Exercise brief: Among the records below, find each line bearing the word "height" and copy it.

Data records:
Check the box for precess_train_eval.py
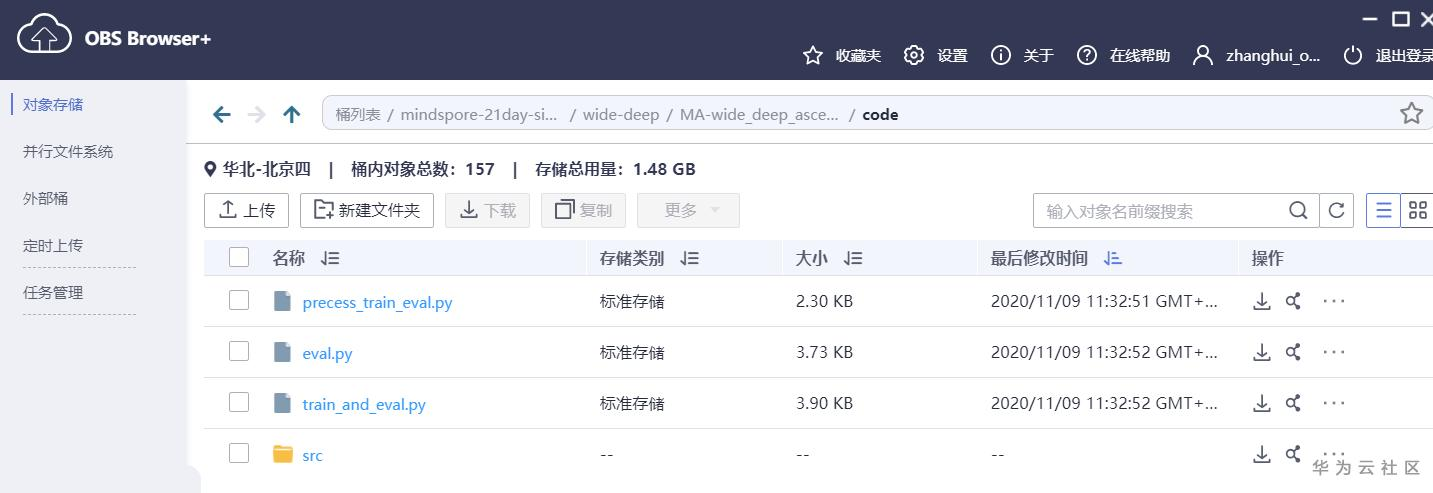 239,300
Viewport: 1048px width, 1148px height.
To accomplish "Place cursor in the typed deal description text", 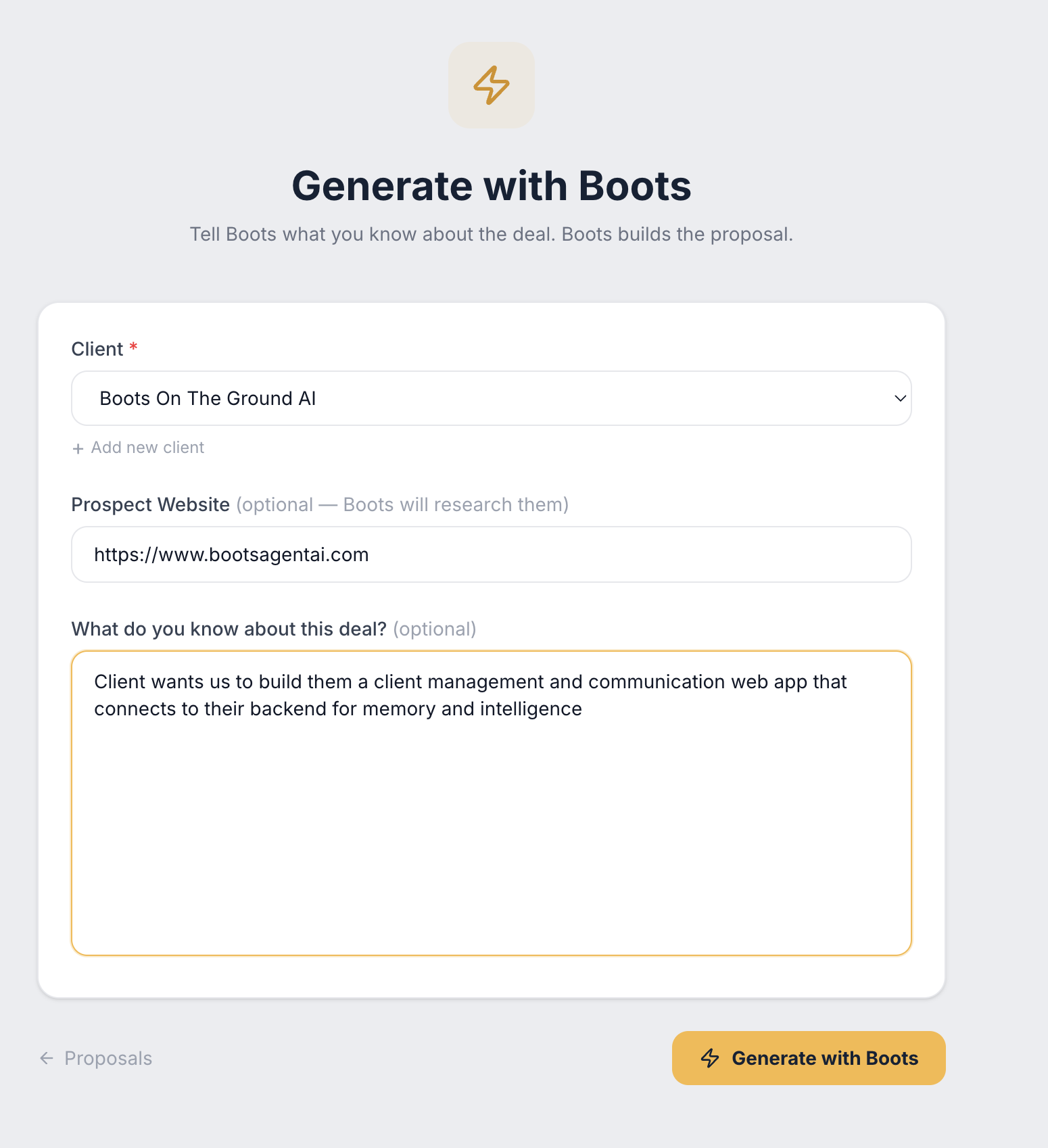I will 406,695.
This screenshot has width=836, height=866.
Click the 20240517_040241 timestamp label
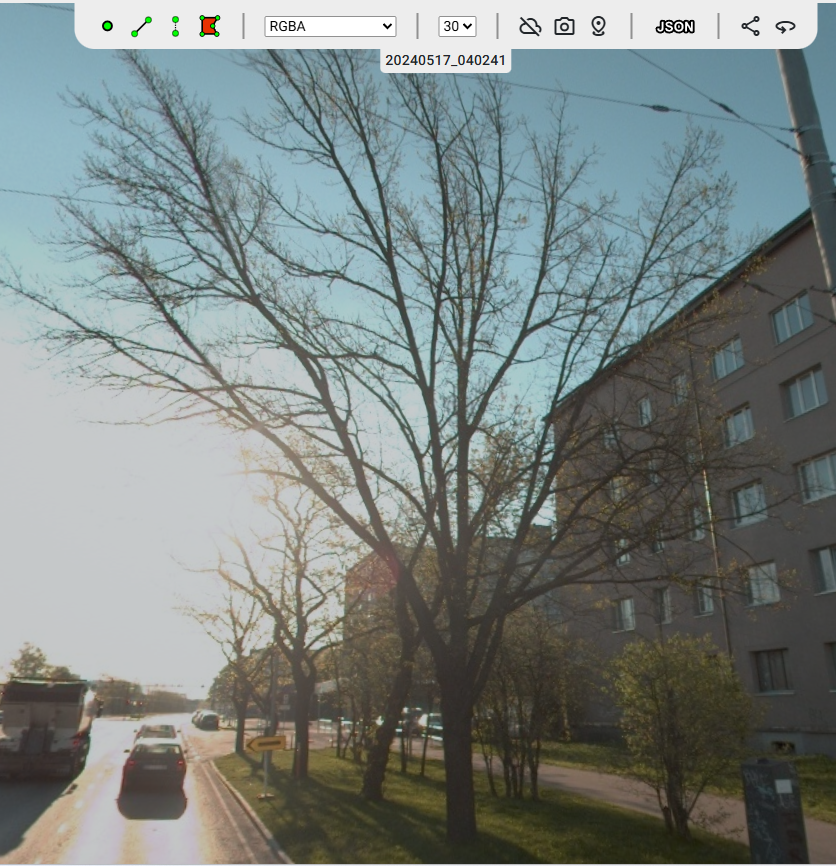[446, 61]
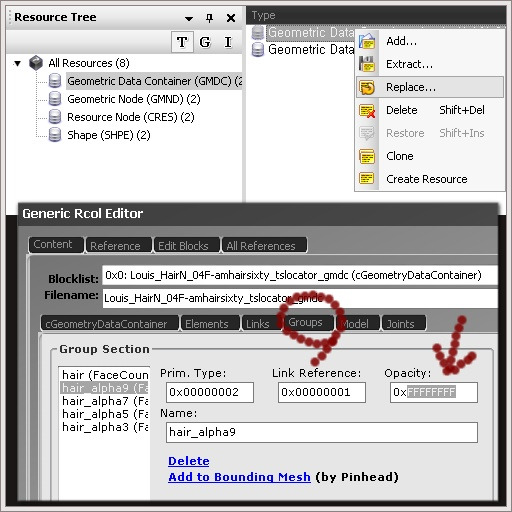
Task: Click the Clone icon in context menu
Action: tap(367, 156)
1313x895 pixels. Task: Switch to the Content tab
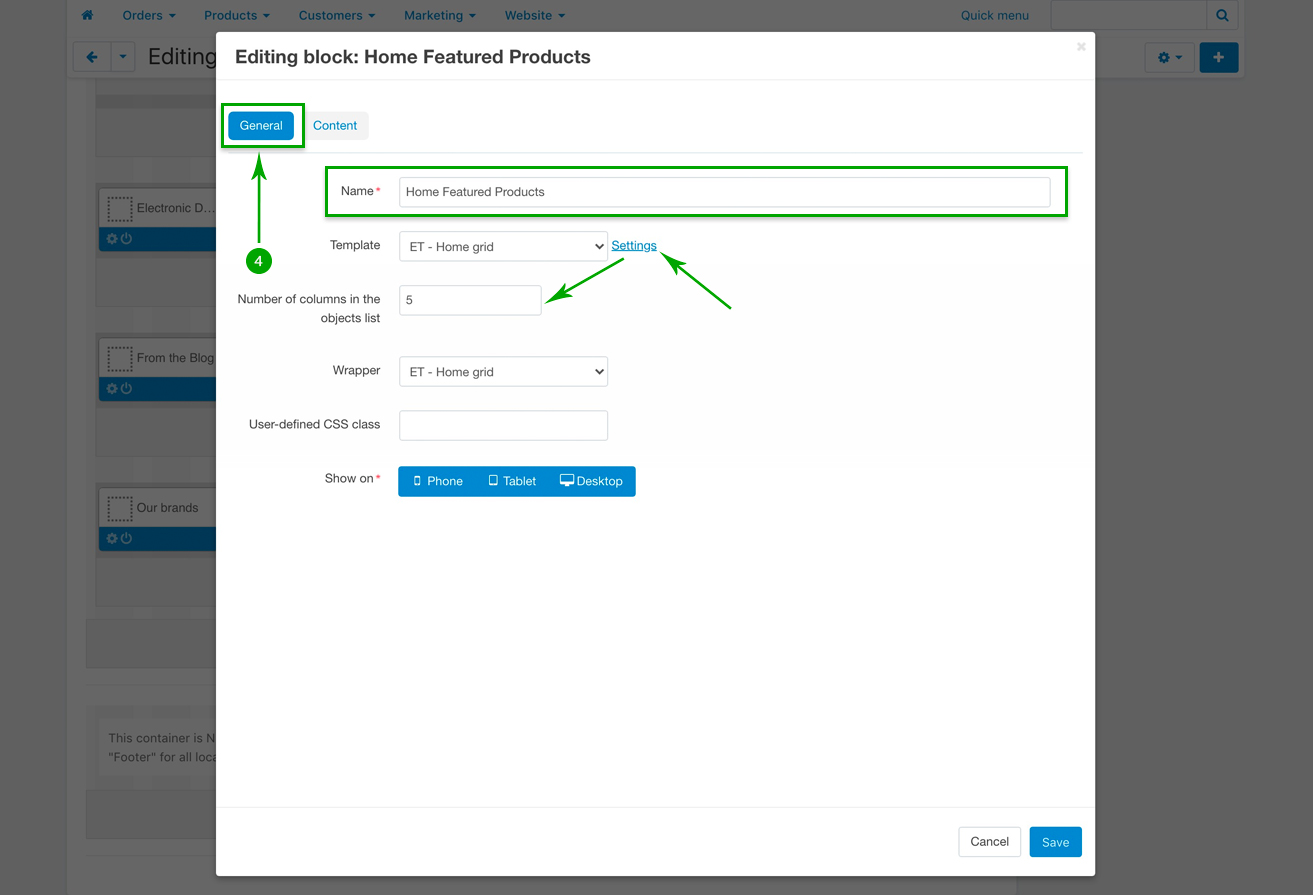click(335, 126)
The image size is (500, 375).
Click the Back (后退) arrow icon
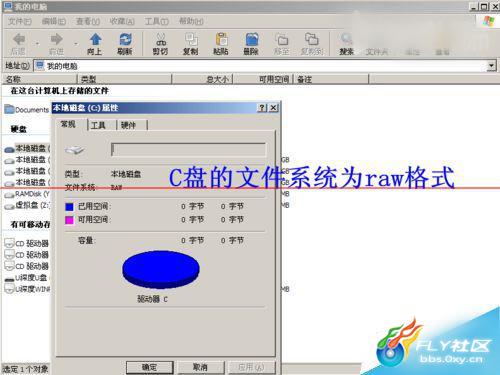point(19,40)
* * *
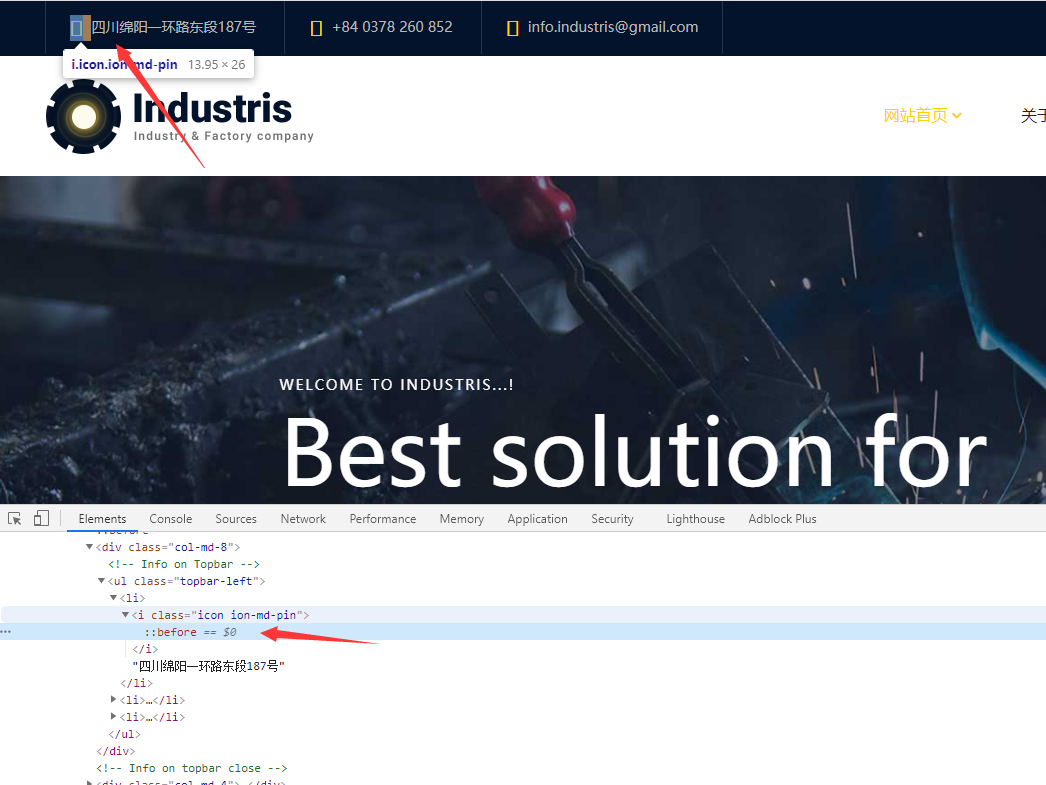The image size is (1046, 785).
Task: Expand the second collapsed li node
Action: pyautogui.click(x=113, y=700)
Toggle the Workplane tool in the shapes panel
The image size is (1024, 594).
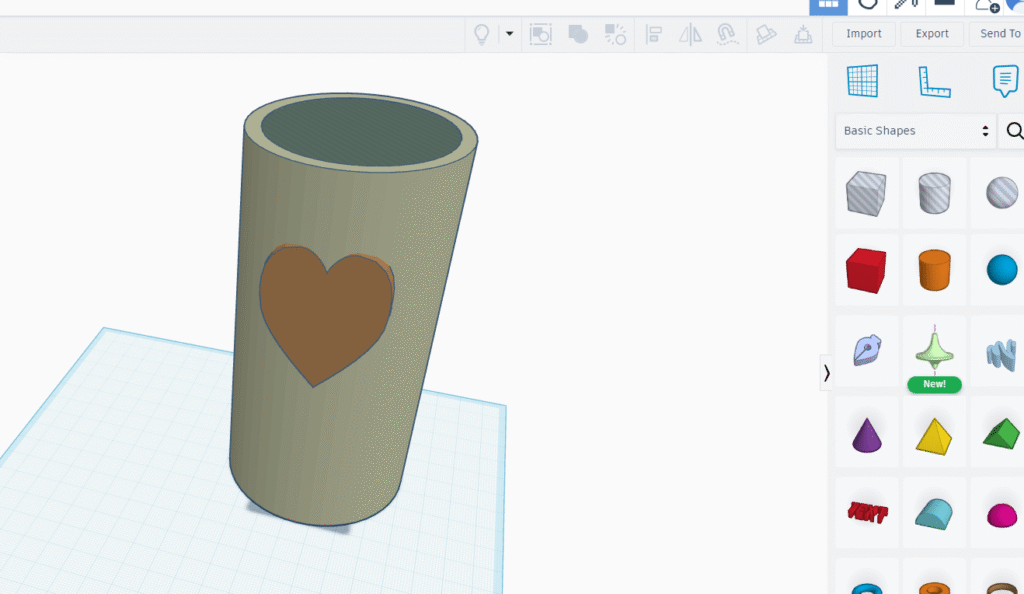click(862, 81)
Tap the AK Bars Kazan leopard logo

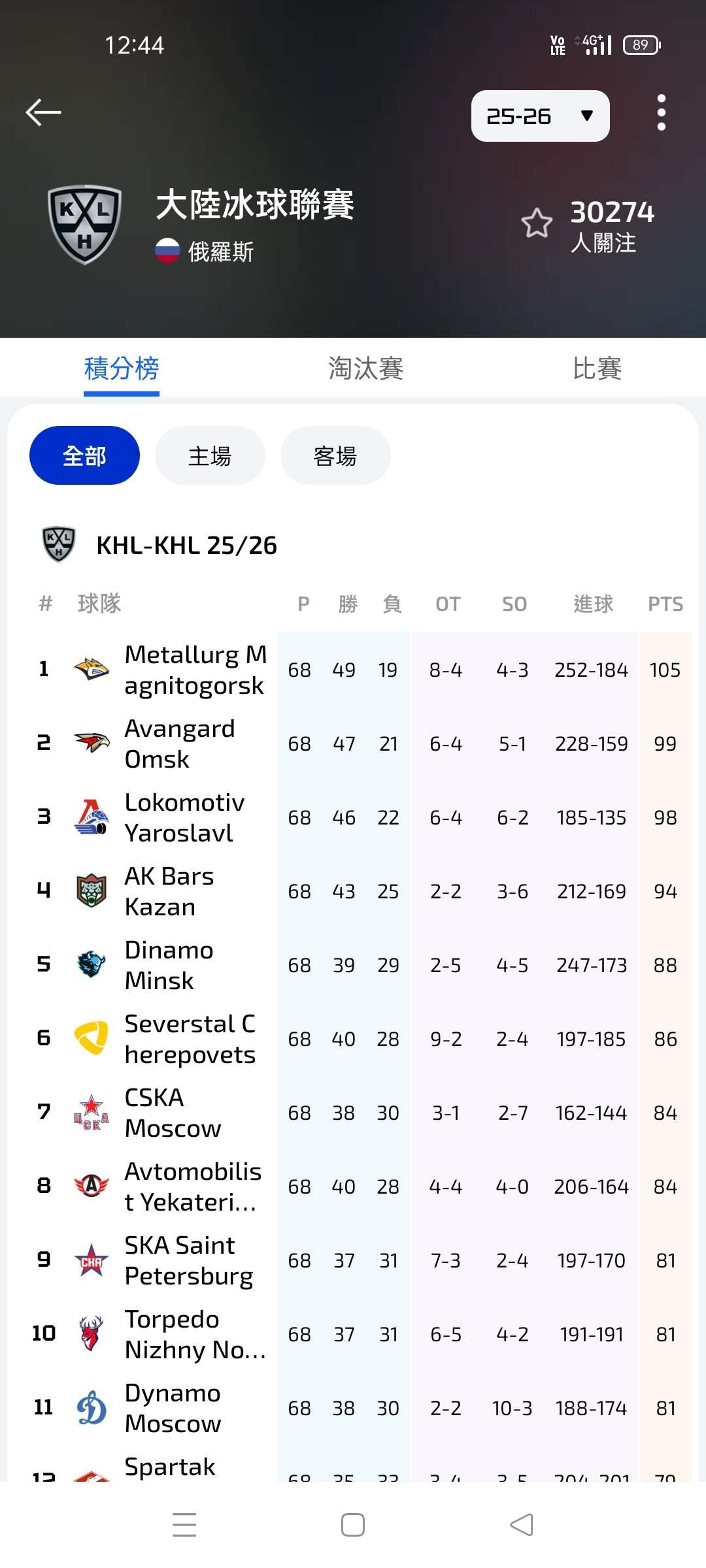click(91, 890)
--
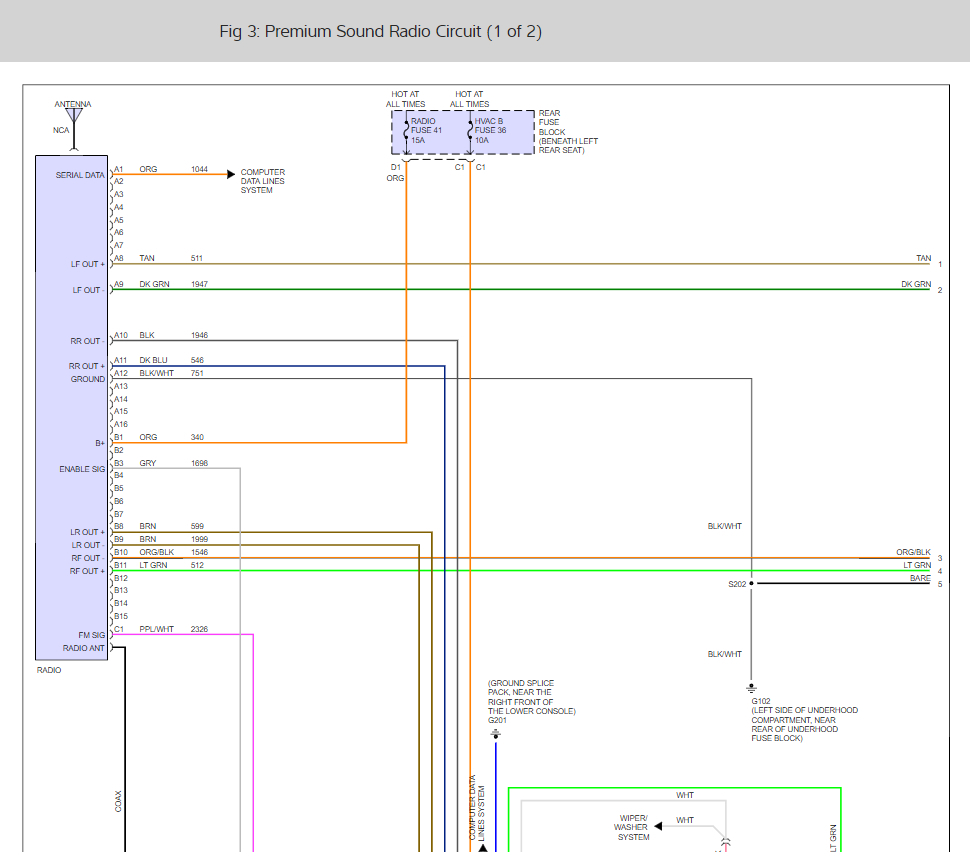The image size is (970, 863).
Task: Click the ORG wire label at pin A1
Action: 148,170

Task solution:
Viewport: 1048px width, 1148px height.
This screenshot has width=836, height=866.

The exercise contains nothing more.